Toutefois, le projet de création de Natixis inquiète les salariés et les organisations syndicales. Selon un rapport du cabinet Secafi Alpha mandaté par les syndicats du comité de groupe Banque Populaire, de 600 à 700 postes sont menacés par le projet Natixis de rapprochement entre les Banques populaires et le Groupe Caisses d'épargne. Selon ces experts, Natixis risque "d'être limité en fonds propres lors de sa création (…) le développement vanté comme devant être ambitieux (vue la volonté d'entrer au CAC 40) apparaît limité".

 

Nathalie Brafman et Anne Michel

Une fusion qui ne fait pas l'unanimité au sein des Caisses d'épargne

Marcel Duvant, président du conseil de surveillance de la Caisse d'épargne des pays du Hainaut et membre du conseil de surveillance de la CNCE, affirme au Monde qu'il votera contre le projet de fusion des banques d'investissement du groupe Banques populaires (Natexis) et des Caisses d'épargne (Ixis), sauf si "des réponses claires à des interrogations sont apportées".

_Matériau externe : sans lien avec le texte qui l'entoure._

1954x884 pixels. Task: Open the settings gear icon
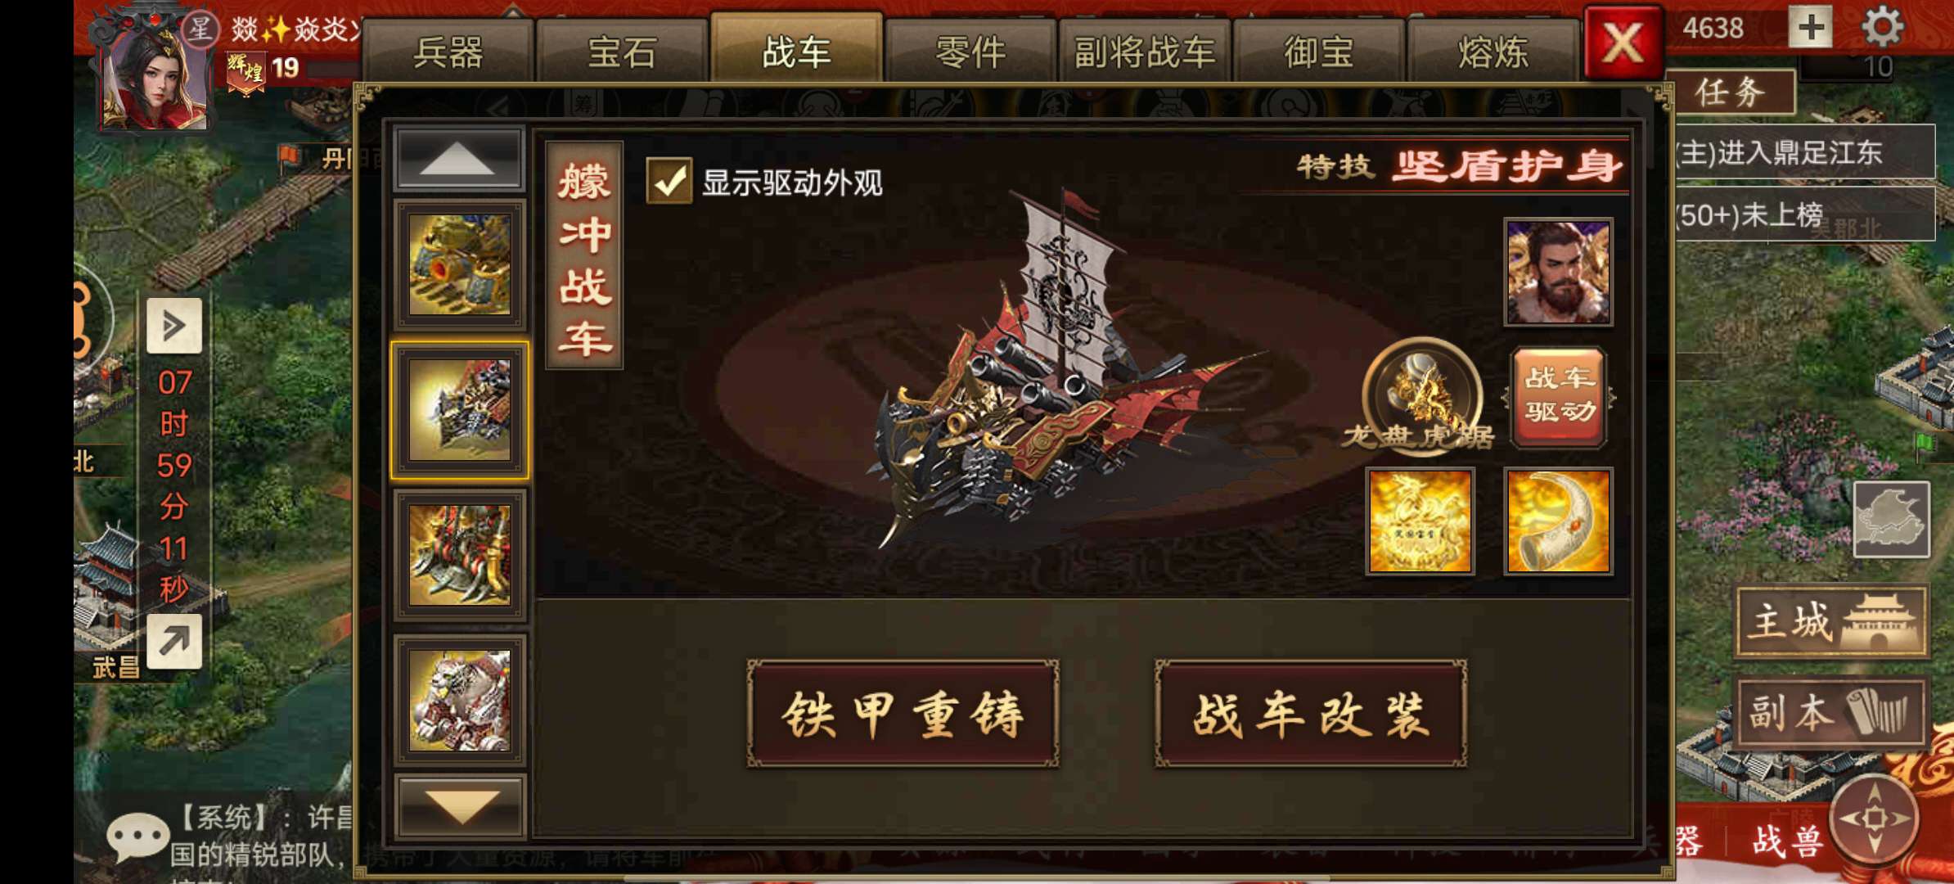[1881, 28]
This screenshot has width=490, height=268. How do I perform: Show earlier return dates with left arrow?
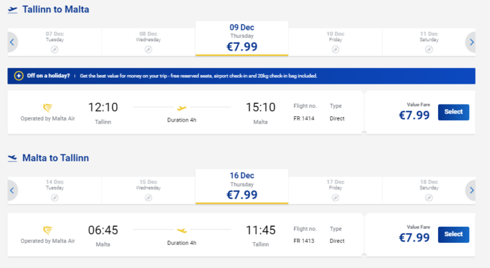click(x=12, y=190)
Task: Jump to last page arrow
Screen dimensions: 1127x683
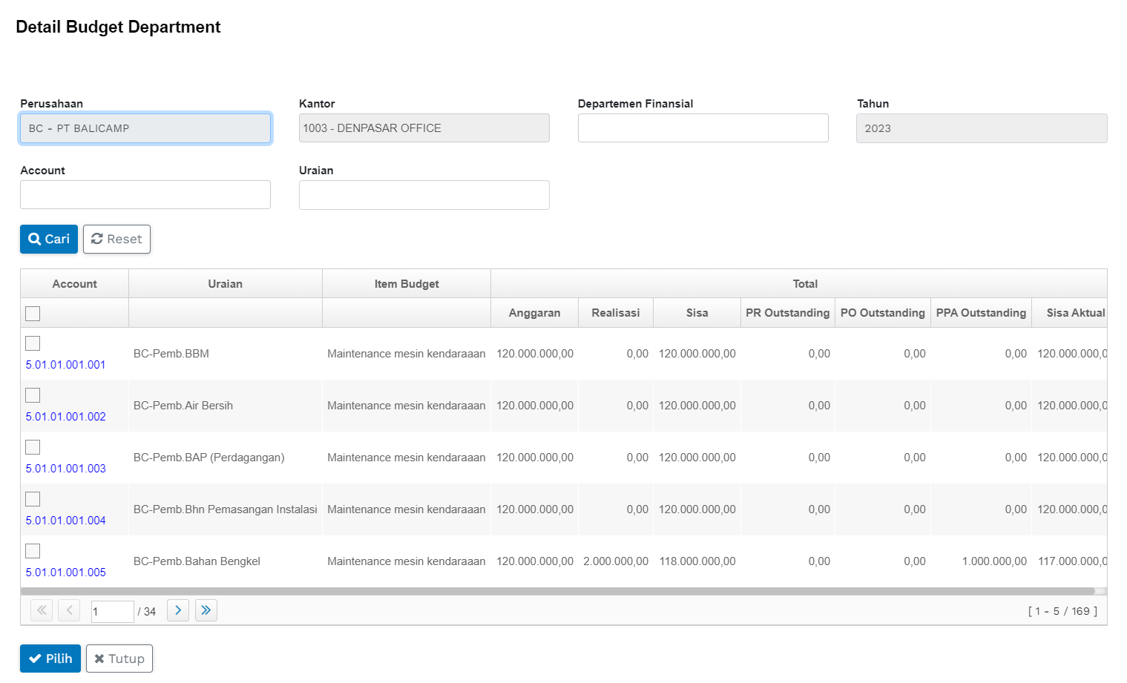Action: [206, 610]
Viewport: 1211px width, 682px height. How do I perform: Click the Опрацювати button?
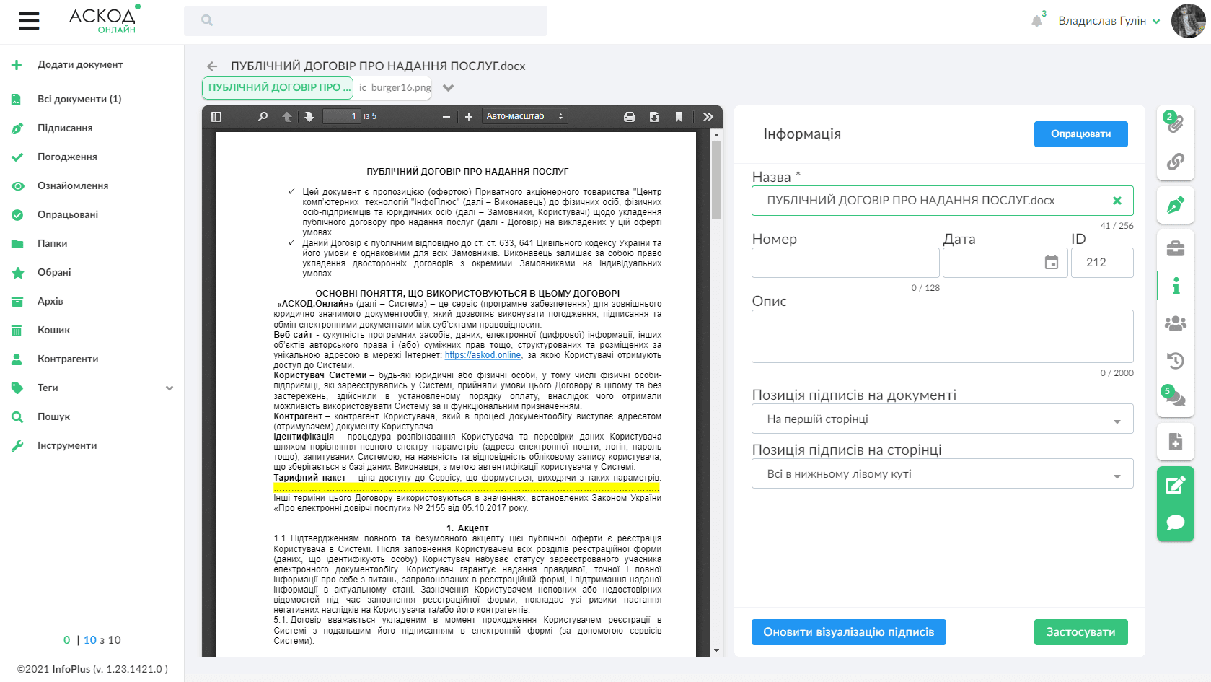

Selon M. Duvant, les conditions qui sont imposées pour la création de Natixis paraissent "terriblement lourdes". "Ce projet a du sens mais il coûte trop cher [7 milliards d'euros] aux Caisses d'épargne. A-t-on mesuré tous les effets d'une telle sortie de capitaux ? Comment vont réagir les agences de notation, la commission bancaire ?", s'interroge-t-il. Outre les aspects financiers, il estime que son groupe va perdre "la main" sur sa banque d'affaires, "le management ayant été confié pour six ans aux Banques populaires, sans équilibre dans l'attribution des fonctions avec celui des Caisses d'épargne". Pour lui, "des questions vitales pour [leur] avenir restent sans réponse (…). Je préfère que ces 7 milliards restent investis dans nos caisses, quitte à différer le rapprochement des deux banques".